* **The task**:
What is needed is a faithful copy of all the records.

* **Input records**:
• • • • •

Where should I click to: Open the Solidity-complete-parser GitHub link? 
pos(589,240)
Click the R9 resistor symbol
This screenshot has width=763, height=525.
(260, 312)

• • • • •

* **Response**:
Where should I click to: Open the Solidity-complete-parser GitHub link? 
pos(589,240)
Click the R9 resistor symbol
This screenshot has width=763, height=525.
(260, 312)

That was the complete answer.